The adjusted effective tax rate represents the effective tax
rate (a GAAP measure) adjusted for other significant items and the
tax impact of restructuring costs and other significant items.
Adjusted net income represents net income attributable to Otis
Worldwide Corporation (a GAAP measure), excluding restructuring
costs and other significant items, including related tax effects.
Adjusted EPS represents diluted earnings per share attributable to
common shareholders (a GAAP measure), adjusted for the per share
impact of restructuring and other significant items, including
related tax effects.
Management believes that adjusted net sales, organic sales,
adjusted SG&A, adjusted general corporate expenses and other,
adjusted operating profit, adjusted net interest expense, adjusted
net income, adjusted EPS and the adjusted effective tax rate are
useful measures in providing period-to-period comparisons of the
results of the Company's ongoing operational performance.
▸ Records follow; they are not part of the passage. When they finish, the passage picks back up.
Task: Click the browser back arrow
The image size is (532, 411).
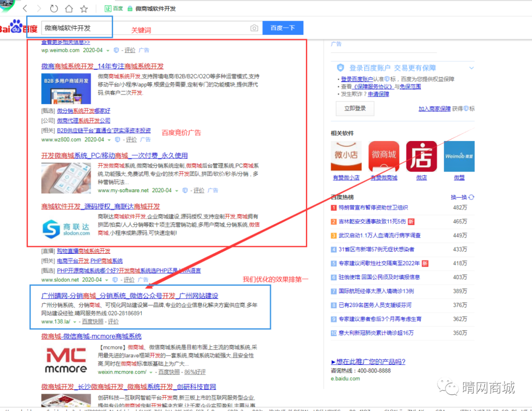Action: 25,9
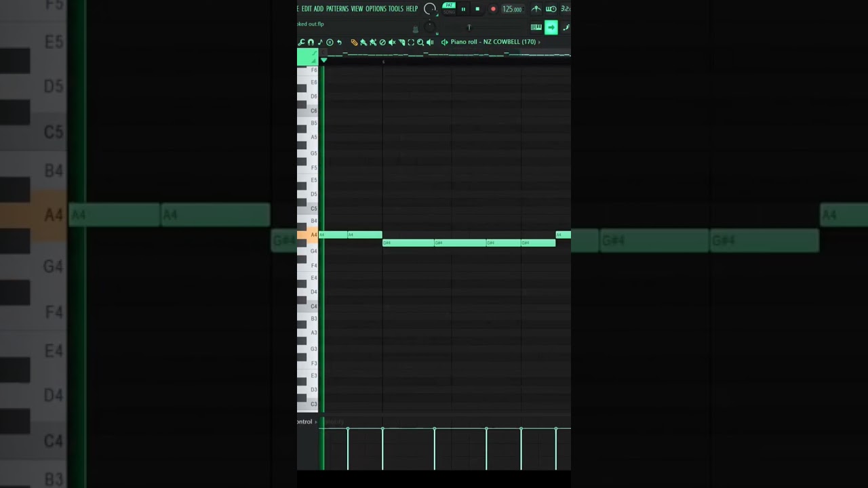This screenshot has width=868, height=488.
Task: Select the Delete tool
Action: click(x=382, y=41)
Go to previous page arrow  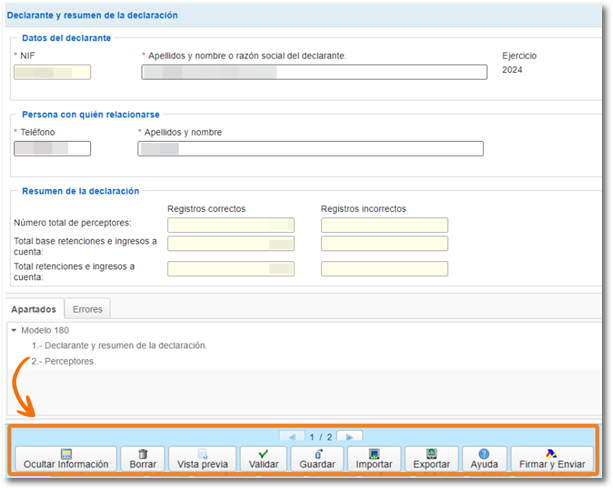click(291, 437)
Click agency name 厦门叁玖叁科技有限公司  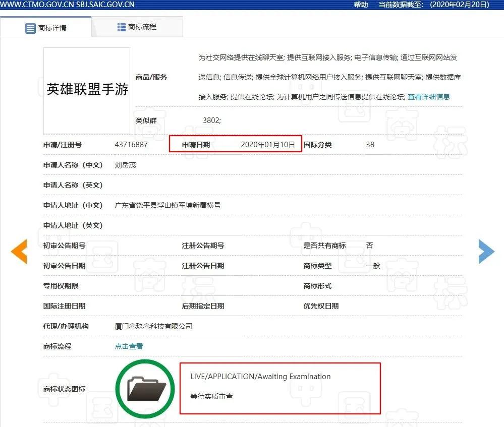154,326
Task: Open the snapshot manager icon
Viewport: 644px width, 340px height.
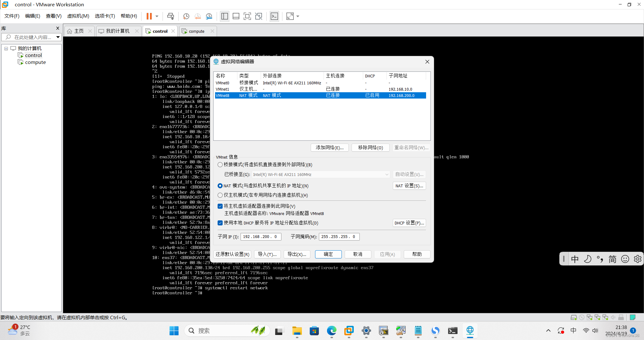Action: coord(209,16)
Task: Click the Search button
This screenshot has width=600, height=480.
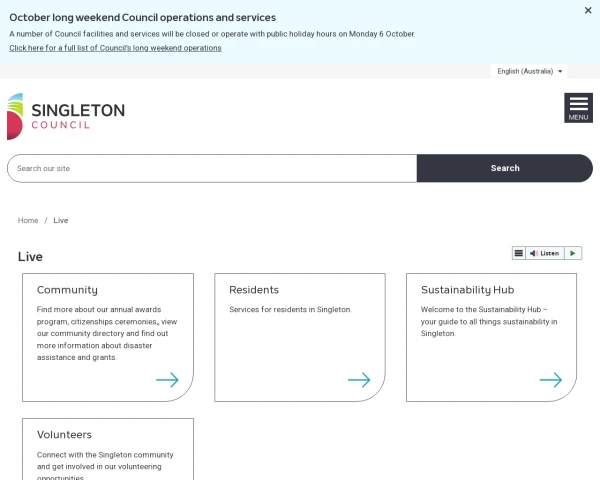Action: (x=505, y=168)
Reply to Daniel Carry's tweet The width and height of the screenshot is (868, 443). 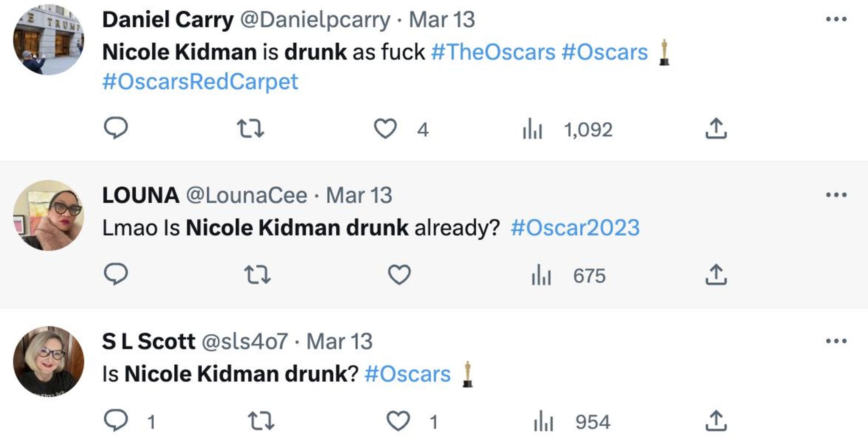(x=116, y=128)
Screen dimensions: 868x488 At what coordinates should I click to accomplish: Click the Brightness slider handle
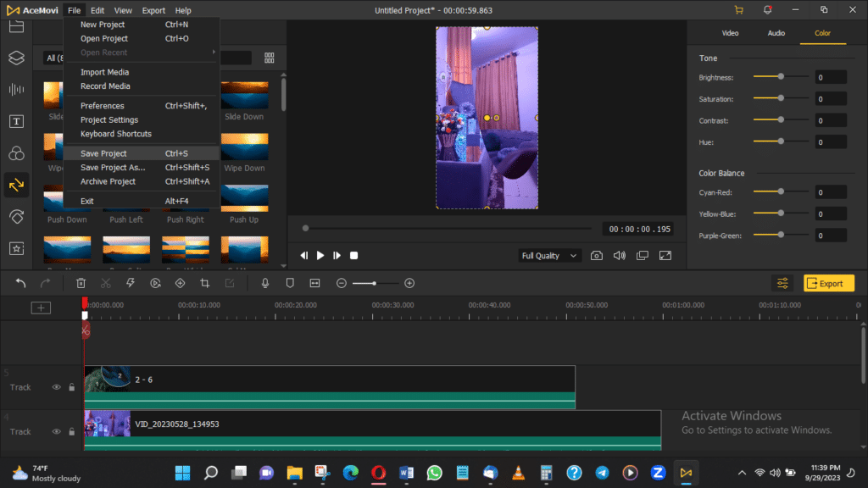tap(781, 77)
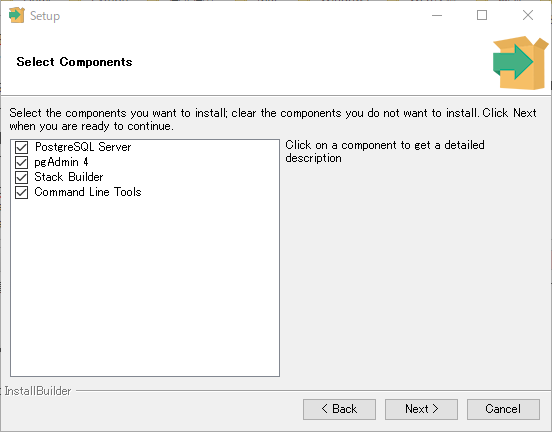552x432 pixels.
Task: Clear the Stack Builder checkbox
Action: coord(21,177)
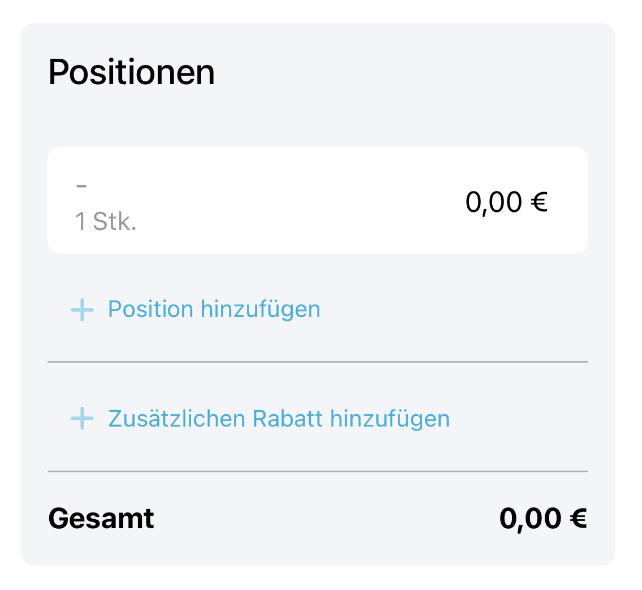Click the position's 0,00 € price

pos(506,202)

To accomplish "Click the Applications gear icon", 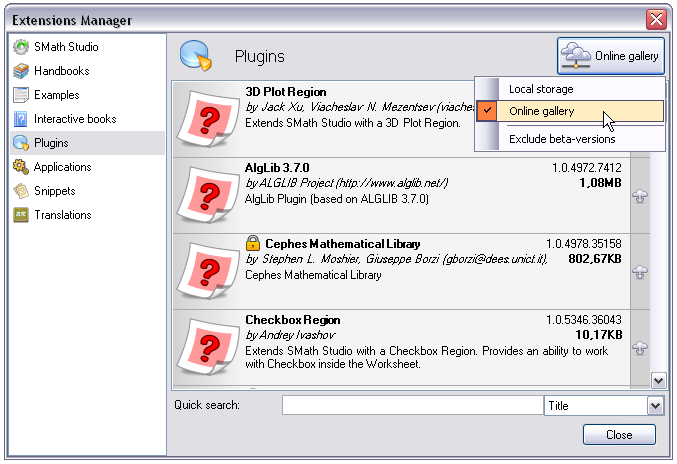I will 21,167.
Additionally, GAAP financial results include the impact of
changes in foreign currency exchange rates ("AFX"). We use the
non-GAAP measure "at constant currency" or "CFX" to show changes in
our financial results without giving effect to period-to-period
currency fluctuations. Under U.S. GAAP, income statement results
are translated in U.S. dollars at the average exchange rate for the
period presented. Management believes that this non-GAAP measure is
useful in providing period-to-period comparisons of the results of
the Company's ongoing operational performance.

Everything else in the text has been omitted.